The six chapters are framed around each something as simple as a single photograph yet what it means when we ask about what should be simple yet complex question of asking the photo itself represents truth. Or is that all of the context that exists outside the frame (and time) of the photo? What I find most interesting is where the investigations lead Morris and how often, the most unexpected serendipity opens and amazing path, that in the end, perhaps leaves us with more questions than we expected.

The initial story, the one that lead me here, centers on two photos of a desolate Crimean Valley in 1855, and whether the cannonballs were moved off the road or on to the road in the two photos taken the same day. Historians have used it to suggest photographer Fenton moved them onto the road to make for a more dramatic image of war. Faking photos in 2021 is something we do on the comfort of our devices, but in 1855 there was some physical labor involved. That is, if you follow that the photos were faked.

It all depends which photo you surmise was taken first.

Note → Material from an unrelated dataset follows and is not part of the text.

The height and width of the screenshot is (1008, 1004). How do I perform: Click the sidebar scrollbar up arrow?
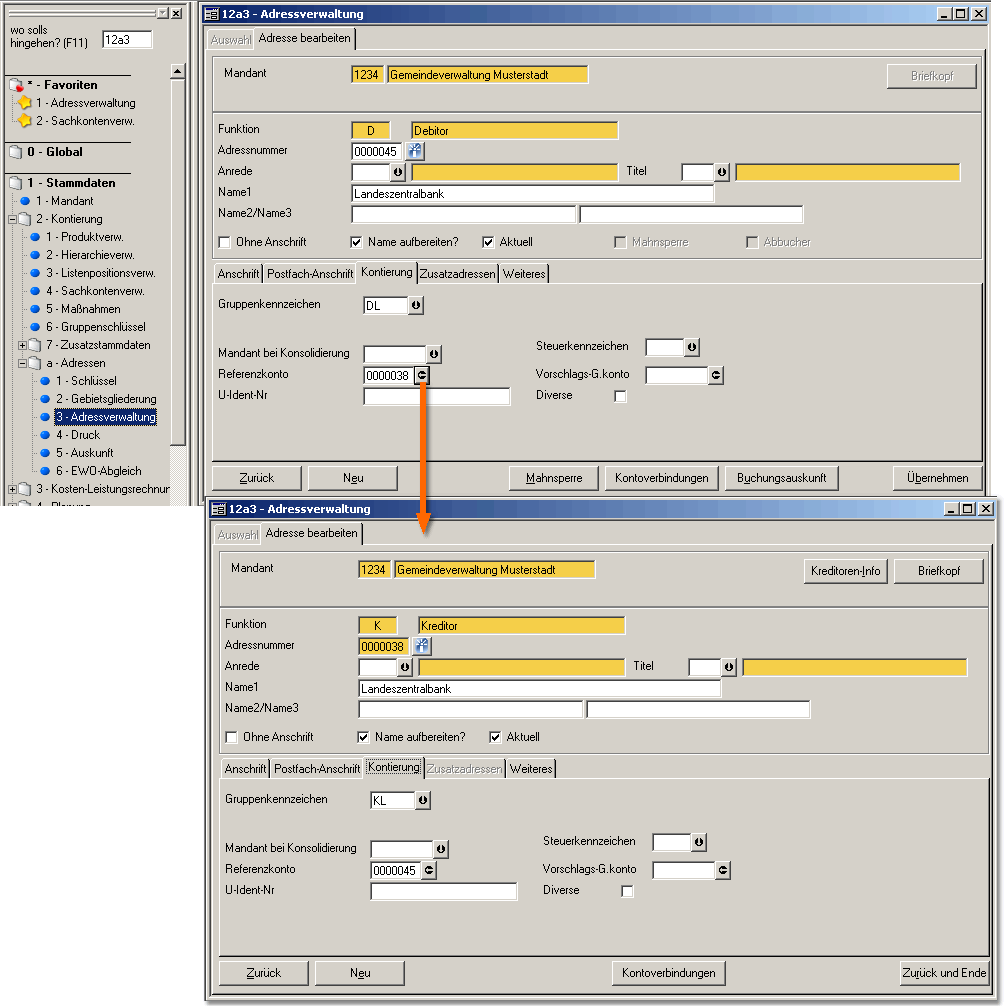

We have no evidence that can concretely pinpoint the time and date, no photo metadata.

I took the two public domain images in one of those image comparison thingies, still, just looking at the 2 photos, even at the pixel level, does not yield anything close to absolute truth. And do not believe the “before/after” labels. That’s just what the software assumes!

The unraveling seemed to happen from of all things, a specialist tracking the movement of rocks between the two images. The rocks got to be nicknamed Fred, George, Oswald, Marmaduke, and Lionel, the shasing of light and shadow.

As with each chapter, all this sleuthing gets father to a sense of understanding, but never really the concrete answer. But for me, it is Morris’s pursuit of the answer that is compelling. And this grappling with what truth we can say is purely in a photograph:

It is an error engendered by photography and perpetrated by us. And it comes from a desire for the “ocular truth,” a proof that turns out to be no proof at all. What we see is not independent of our beliefs. Photographs provide evidence, but no shortcut to reality.

Errol Morris, Believing is Seeing, p93.

Hence the puntastic play on Seeing vs Believing as the title of the book… Morris turns the cliché inside out.

And along the way the rabbit holes Morris tracks end up showing us that there is a whole scientific field of the science of smiles, that there are observable differences in muscles above the eye that can differentiate a genuine smile of pleasure over the faked “social smile”. It’s all in the zygomaticus major.

Yet even with this, and the other details Morris writes of, do we know the intent truly of Sabrina Harmon, the smiling (or fake smiling) army staff photographed with the dead tortured victims of Abu Ghraib. Do we get the true truth from the photos?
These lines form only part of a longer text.